Odam yedi yıl önce bıraktığım gibiydi.
Bu beni afallattı. Dolabım, çalışma masam, komodin hepsi eskiden olduğu yerdelerdi. Oda hem bunca zaman hiç el dokunulmamış ve ayak basılmamış gibiydi, hem de birisi yaşıyormuşçasına temizdi.
Histerik bir şekilde güldüm. Madem bu kadar çok seviyorlardı beni, o zaman neden bir mal gibi satmışlardı? Bu kadar değer veriyorlardı bana şayet, o vakit neden bir tecavüzcünün eline bırakmışlardı? Neden gençliğimi mahvetmişler, neden hayatımı karartmışlardı? Ne kadar kolaydı değil mi, bir başkasının hayatını bitirmek. Bir başkasının hayallerini, çocukluğunu, gençliğini, gülüşlerini ondan acımasızca koparmak çok kolaydı.
Birinin hayatını enkaza çevirmek çok çok kolaydı.
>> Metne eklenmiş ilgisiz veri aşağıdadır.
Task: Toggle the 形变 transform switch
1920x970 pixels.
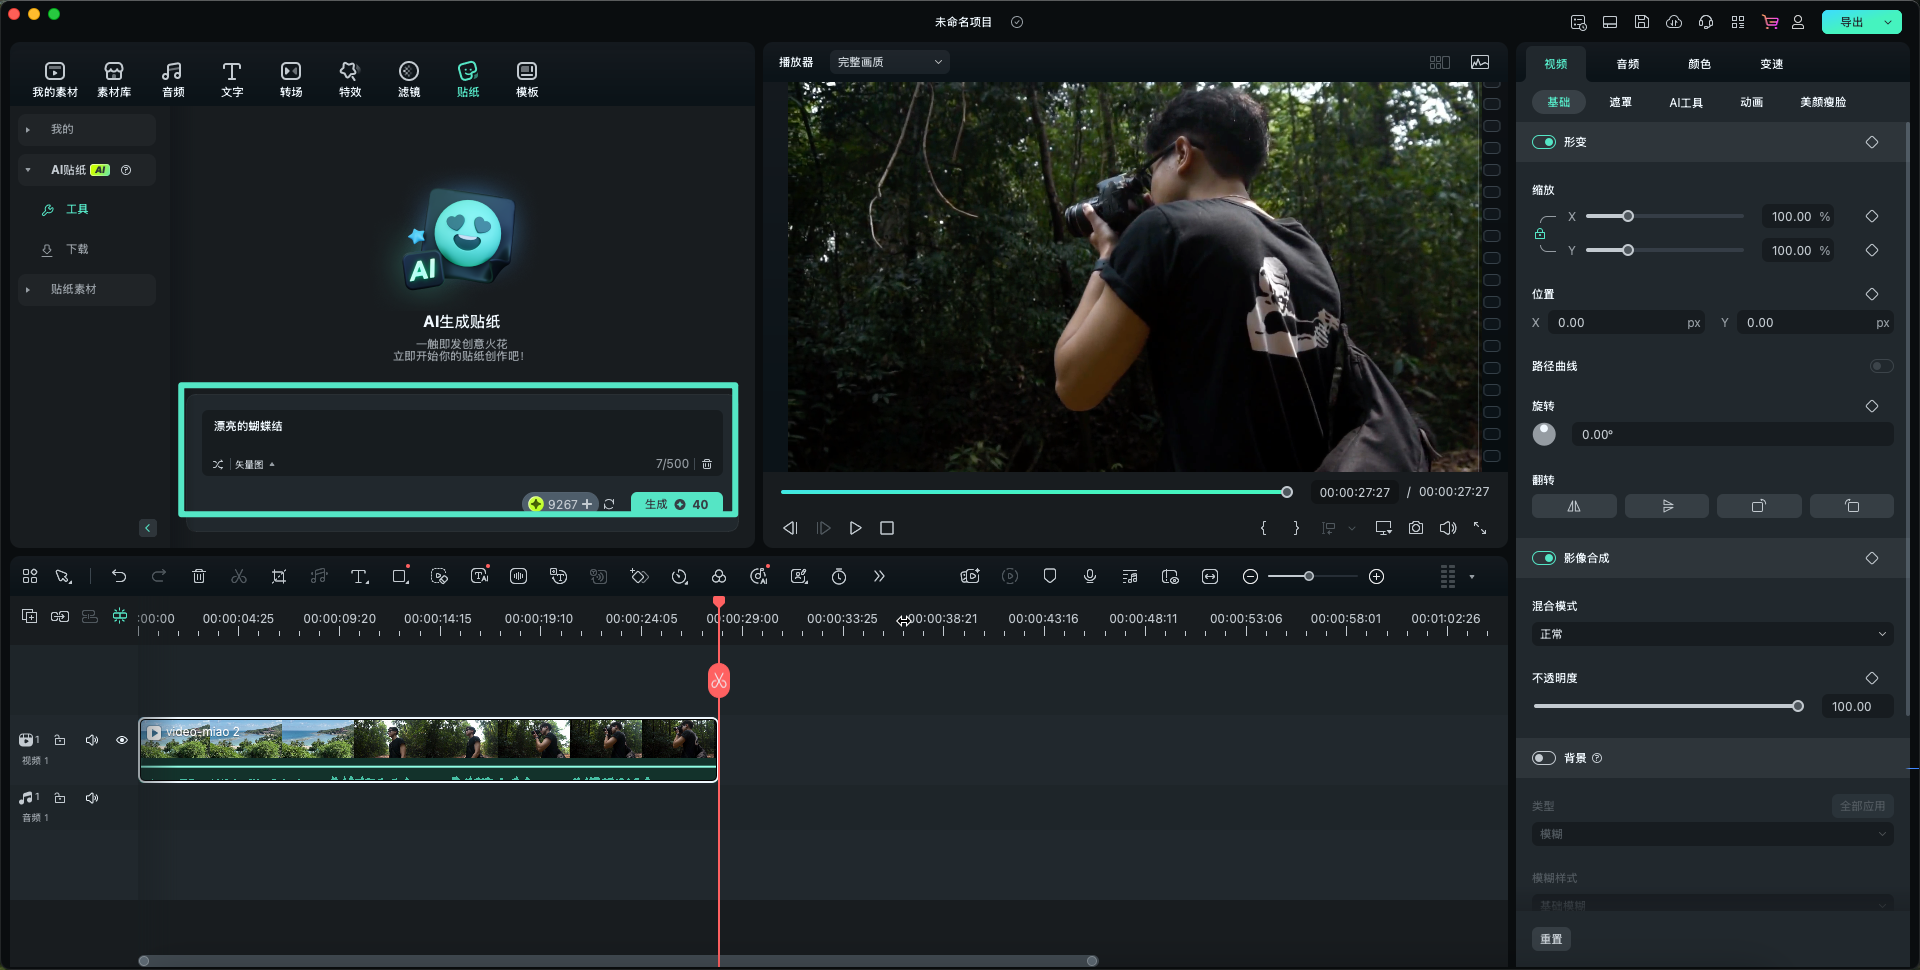Action: pyautogui.click(x=1543, y=142)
Kimse toparlamak için uğraş vermiyordu bu diyarda. Yıkmak ve dökmek, onarmak kadar çetin bir iş değildi. Her mevzuda olduğu gibi insanoğlu yine kolayı seçip bencilce davranıyordu. Bir kez olsun iyilik düşünülmez miydi? Sadece bir seferliğine mahsus iyilik kavramı güdülmez miydi?
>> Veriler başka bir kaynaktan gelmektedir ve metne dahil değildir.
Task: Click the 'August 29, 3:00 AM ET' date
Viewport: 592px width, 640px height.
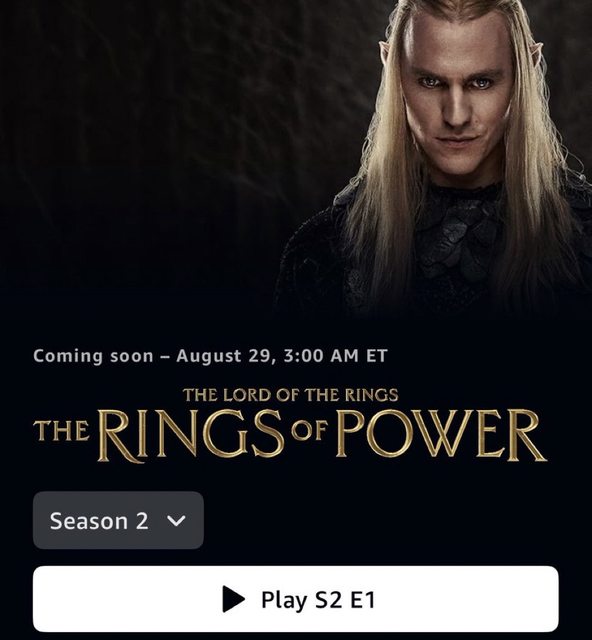Action: click(282, 356)
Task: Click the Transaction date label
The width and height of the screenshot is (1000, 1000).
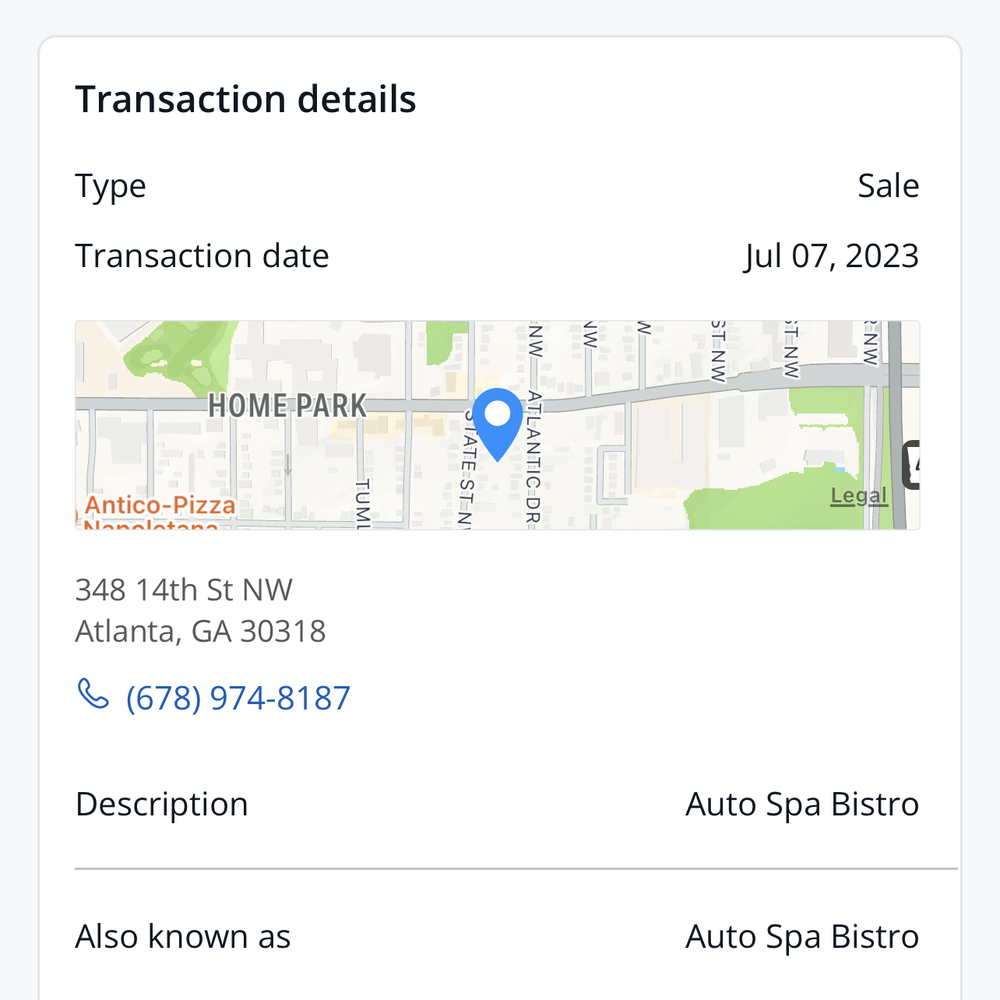Action: [x=202, y=256]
Güdülmüyordu işte. Herkesin kalbi saf kötülükle bezenmişti sanki. İnsanların tek derdi kendi çıkarları olmuştu yalnızca. Bu evrende iyiliğe dair çok az şey kalmıştı ne yazık ki.
Kötülük iyiliği git gide bertaraf ediyordu.
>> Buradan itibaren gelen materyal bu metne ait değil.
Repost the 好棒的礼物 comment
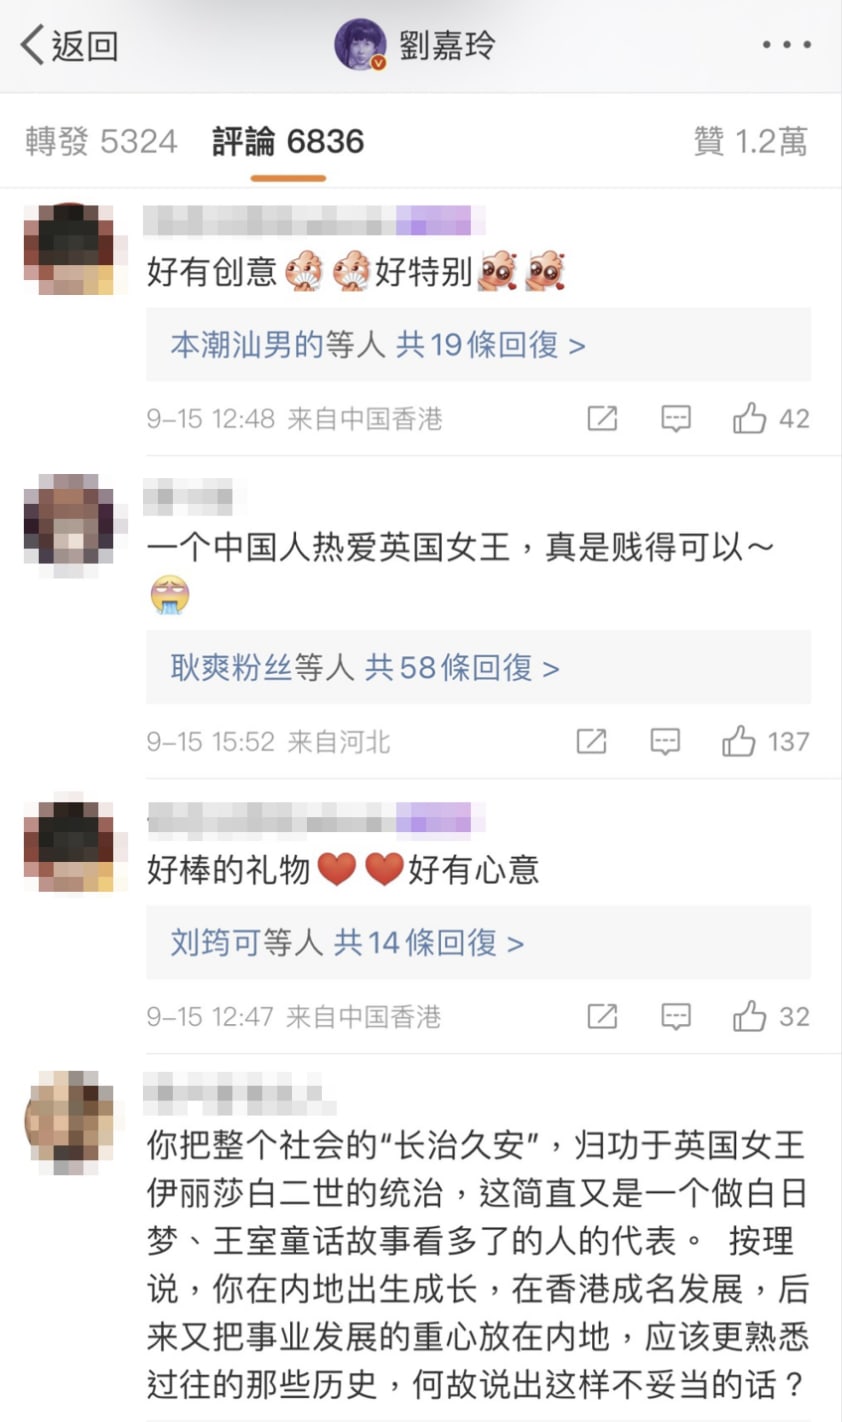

Bir iç çekerken kafamı yana çevirdim. Sessizliğime ortak olan oğlum, açık tutmakta zorlandığı gözleriyle beni izliyordu. Elimi kaldırıp yanağını okşadım.
"Uyumak ister misin?"
Sesim kısık bir o kadar da yorgundu. Soruma karşılık kafasını sallayan Cihat'a tebessüm ettim.
ŞİMDİ OKUDUĞUN
Esaretin Bedeli | Askeri Kurgu (Ara Verildi)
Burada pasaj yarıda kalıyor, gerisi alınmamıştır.